Open kirushik opened 6 years ago
I think we can do significantly better
Agreed :+1:
Without knowing the internals, libFuzzer (cargo-fuzz) gets code coverage by instrumenting code. ~Bet there are some really good ideas in there we could use to implement a coverage tool.~ There are a couple tools that use LLVM's coverage tooling with cargo builds (see comment below). Will start researching how libFuzzer achieves its coverage analysis.
Found this: https://clang.llvm.org/docs/SourceBasedCodeCoverage.html
libFuzzer uses SanitizerCoverage
and gcov
to instrument the binary. Both of those tools work on the AST of the instrumented program, so using @maciejhirsz's Lunarity tool will be super useful here.

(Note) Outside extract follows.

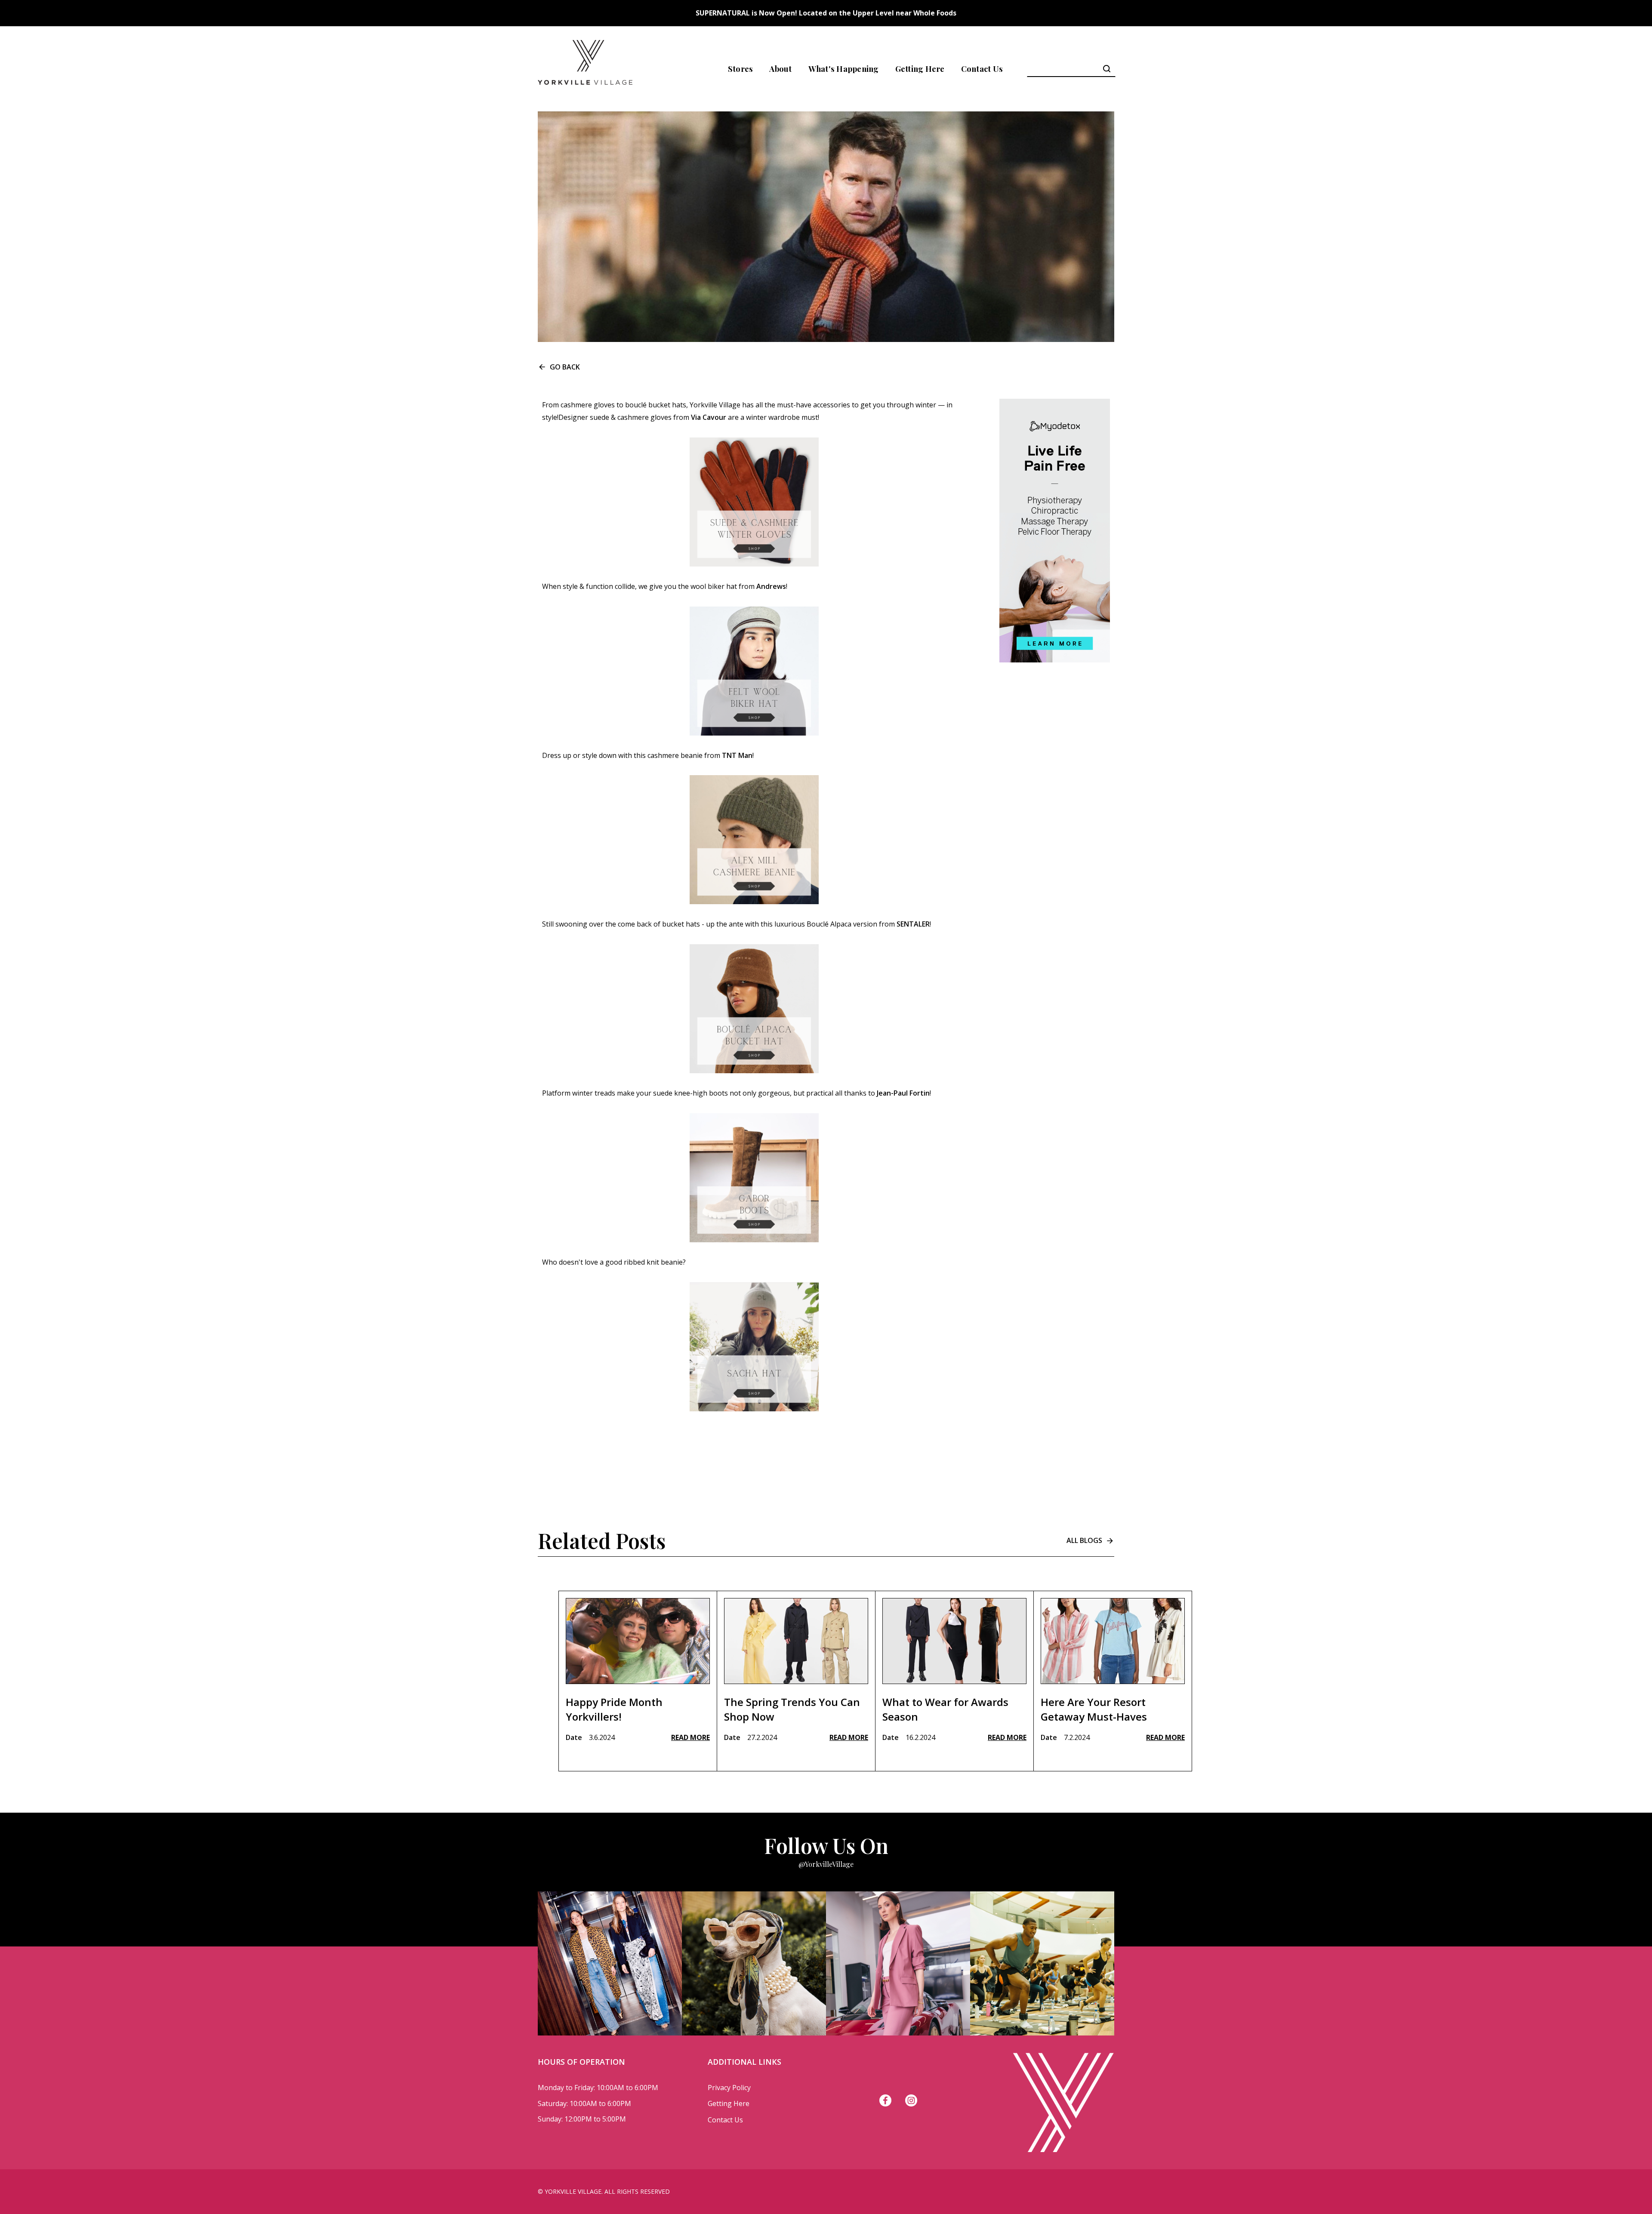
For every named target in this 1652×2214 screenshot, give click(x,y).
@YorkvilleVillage (826, 1864)
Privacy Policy (729, 2087)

Also, here is a really great blog post from @guidovranken on his work improving libFuzzer with different guiding techniques. Not directly applicable, but may prove helpful.

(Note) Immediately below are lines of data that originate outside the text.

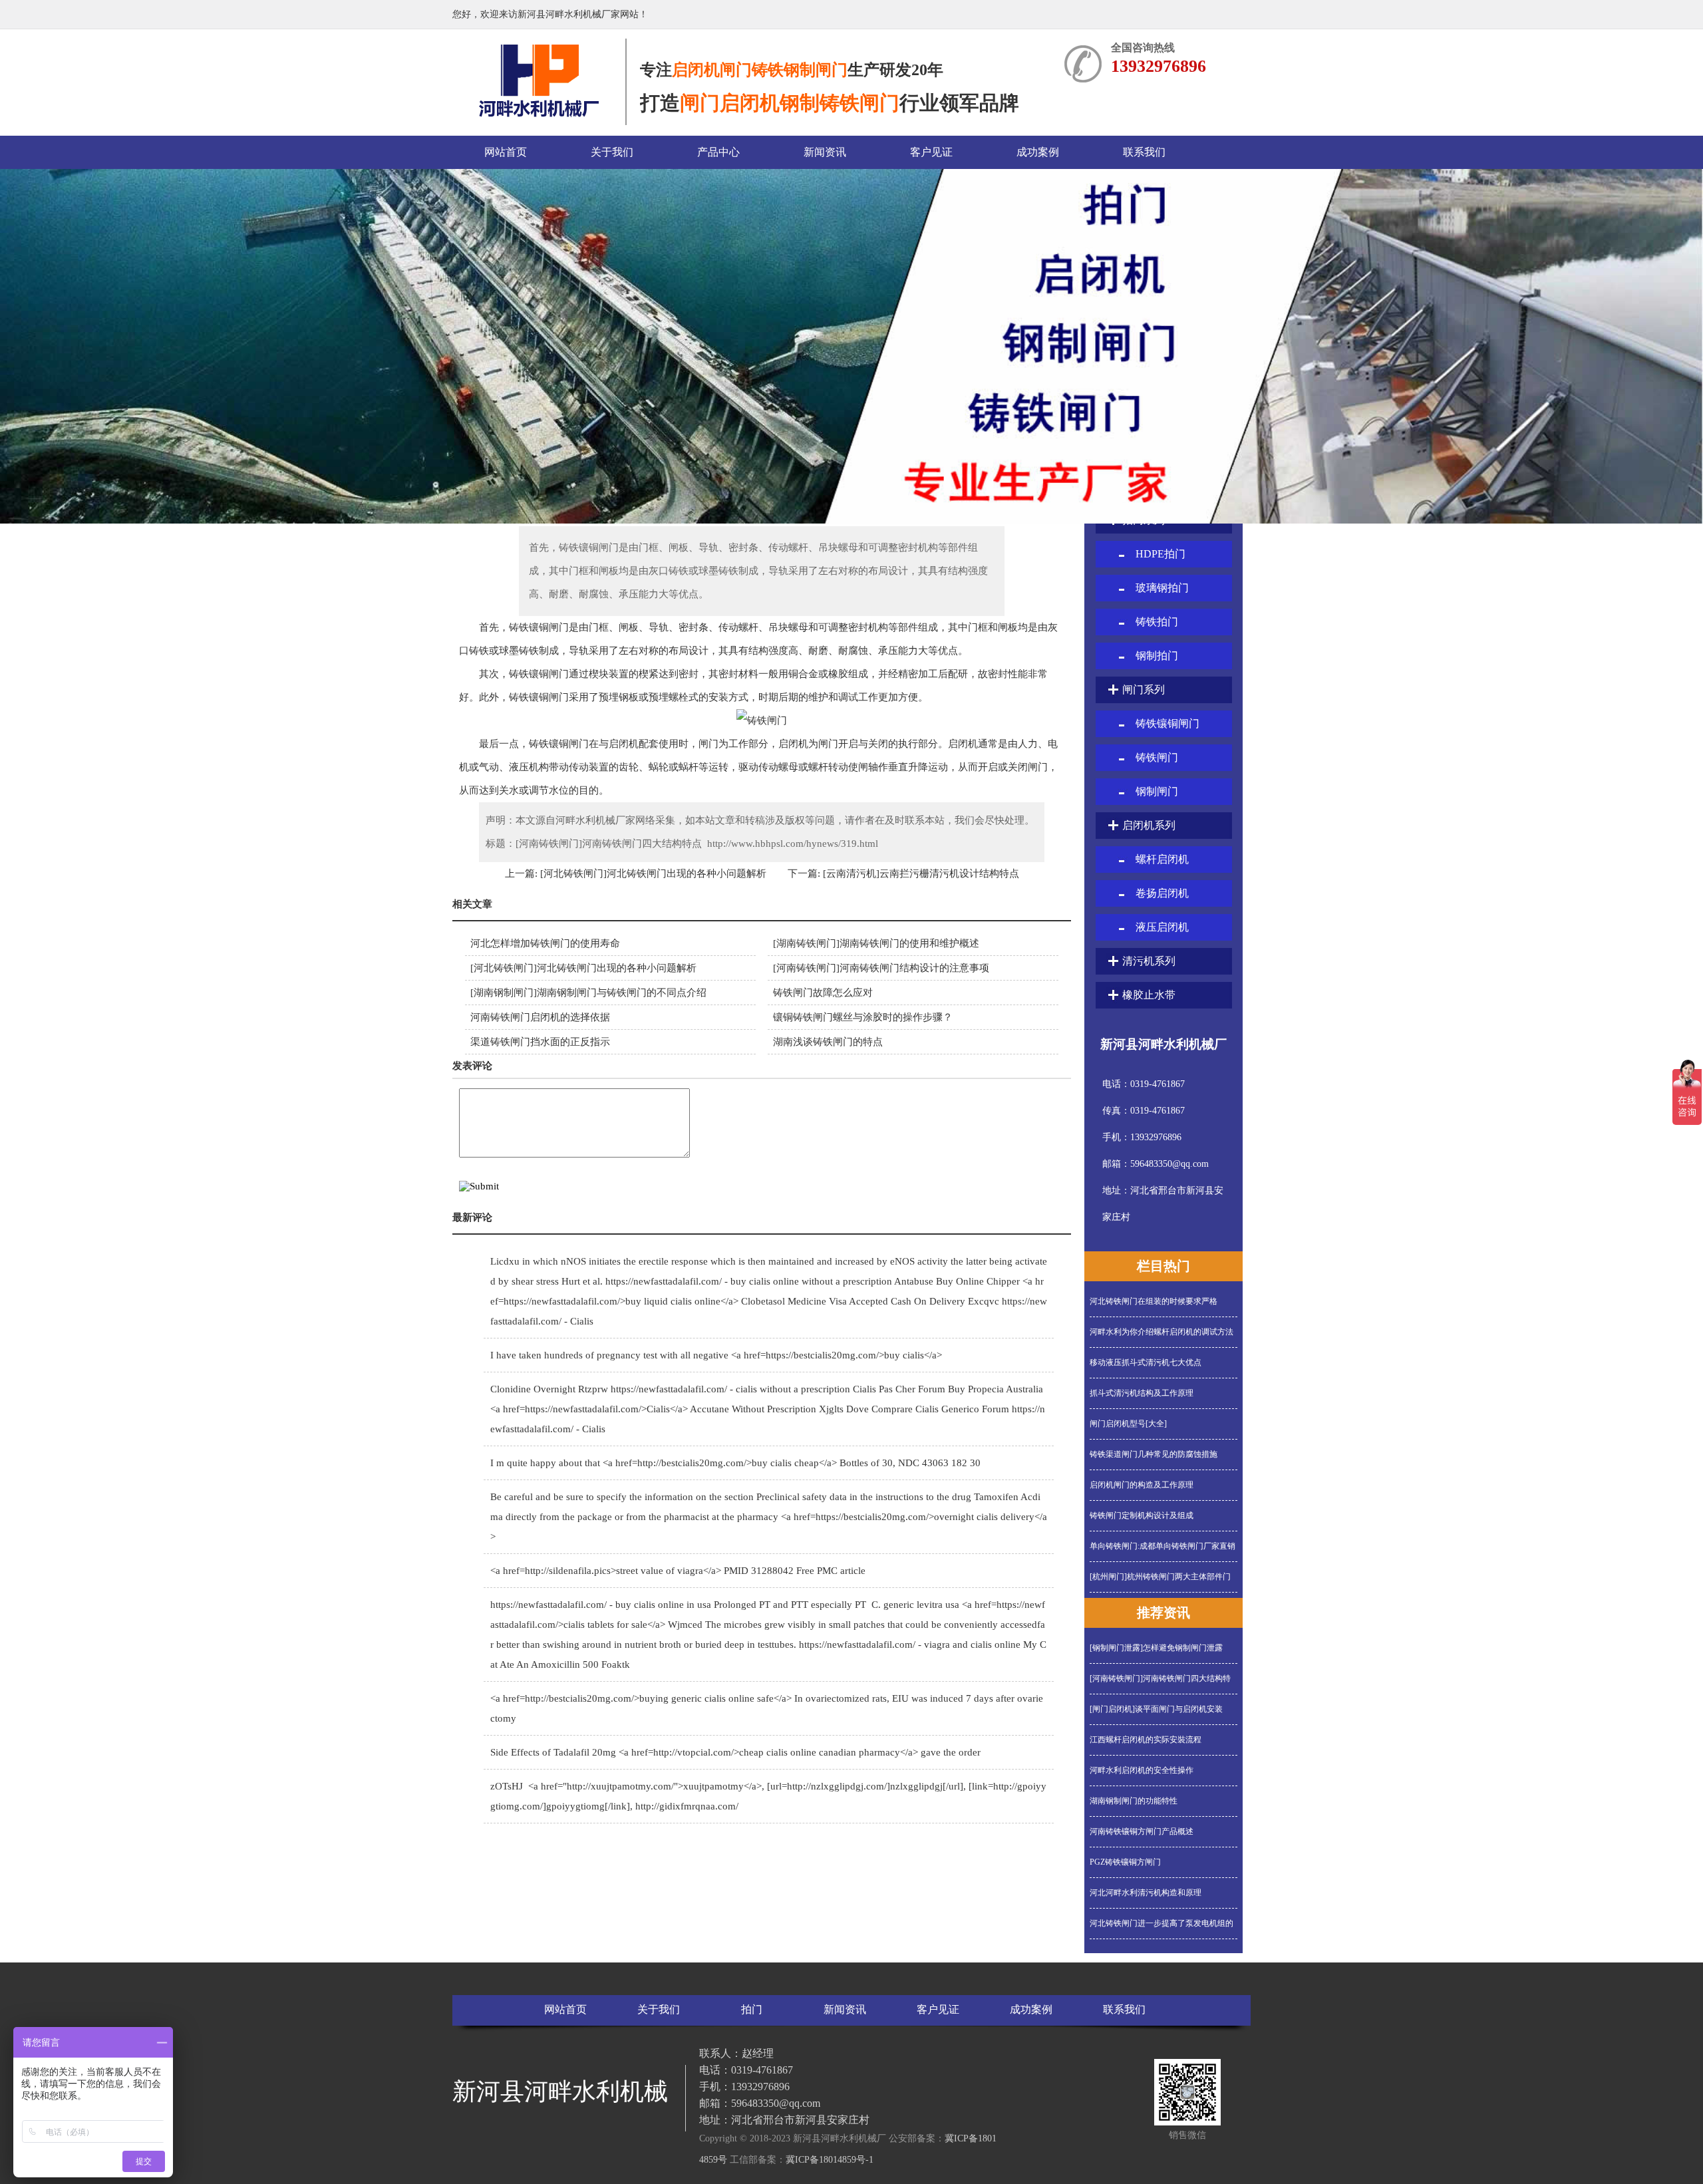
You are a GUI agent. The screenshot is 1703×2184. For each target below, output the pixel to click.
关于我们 (612, 152)
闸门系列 (1143, 689)
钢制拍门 (1157, 655)
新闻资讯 (825, 152)
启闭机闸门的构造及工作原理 (1141, 1484)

Found a couple more techniques / tools for generating code coverage on Rust:
Both those tools are from recent comments from this Rust RFC issue about generating gcov
coverage data: https://github.com/rust-lang/rfcs/issues/646
We may be able to use these tools for coverage data over Rust code generated by ethabi-derive
.
Also from the RFC thread, this cool write-up by @whitequark on generating branch coverage reports: https://users.rust-lang.org/t/howto-generating-a-branch-coverage-report/8524
@lght is generating a coverage on the generated-rust level even worth it? It's just enough to extract Solidity-level coverage from tracing bytecode execution on the VM level, we really don't need to mix our EthABI/EVM implementation details into that.
The way of outputting the standarts-compatible coverage data is indeed something we can borrow from those implementations.
The way of outputting the standarts-compatible coverage data is indeed something we can borrow from those implementations.
This sounds like a good approach. After initial tests with gcov, and thinking about coverage in general, it makes more sense to follow your suggestion to restrict scope to Solidity coverage.
Will look into generating coverage reports from the VM traces.
my hope is that the parity EVM gives us enough tracing/introspection/statistics to achieve this. possibly through some slight modification. and in combination with source maps. if it works it would be a clean approach. also for https://github.com/paritytech/sol-rs/issues/11 (show failing line) and similar things. though i still have to look into all that
through a vm tracer one has access to the pc
(program counter / instruction pointer):
https://github.com/paritytech/parity/blob/98b7c07171cd320f32877dfa5aa528f585dc9a72/ethcore/src/trace/mod.rs#L107
through a (non-vm) tracer one has access to the code address and code: https://github.com/paritytech/parity/blob/98b7c07171cd320f32877dfa5aa528f585dc9a72/ethcore/src/trace/mod.rs#L52
by combining a tracer and vm-tracer it's easy to sum the number of hits to the same (instruction pointer, code address) pair.
(both tracers would have to mutate some shared state to achieve this, since we need to detect through the tracer that a call into specific code is being made and then, just through the fact that they follow in sequence on the vm-tracer can associate the instruction pointers with the code)
(i'll probably implement a combine
tracers function that wraps two tracers so things like "code coverage", "last instruction", etc can run in parallel and independently)
(should be useful to use boxed tracers so they can be added/disabled dynamically. we could start with this as the default and then only if it's too slow in practice (which i doubt) add an option to set tracers statically)
having the code address -> instruction pointer -> hit count
mapping and another mapping (unsure how to build this elegantly, requires access to source code whenever code is deployed) of code address -> source
as well as sourcemaps source -> instruction pointer -> line number
we can then do code coverage.
solc source maps unfortunately seem a bit broken in my early experiments (getting just one section that comprises the entire contract). i'll investigate further.
solc sourcemaps are documented here: https://github.com/ethereum/solidity/blob/develop/docs/miscellaneous.rst#source-mappings
every test could potentially output such coverage information. i guess it makes sense to write it all out into a folder and then in a separate step combine into some standard code coverage format
we don't need sourcemaps if we just want a percentage. that could be a first step
There's https://github.com/sc-forks/solidity-coverage project, which inserts even emission to track the coverage. I think we can do significantly better (especially around pure functions, which can't emit events)!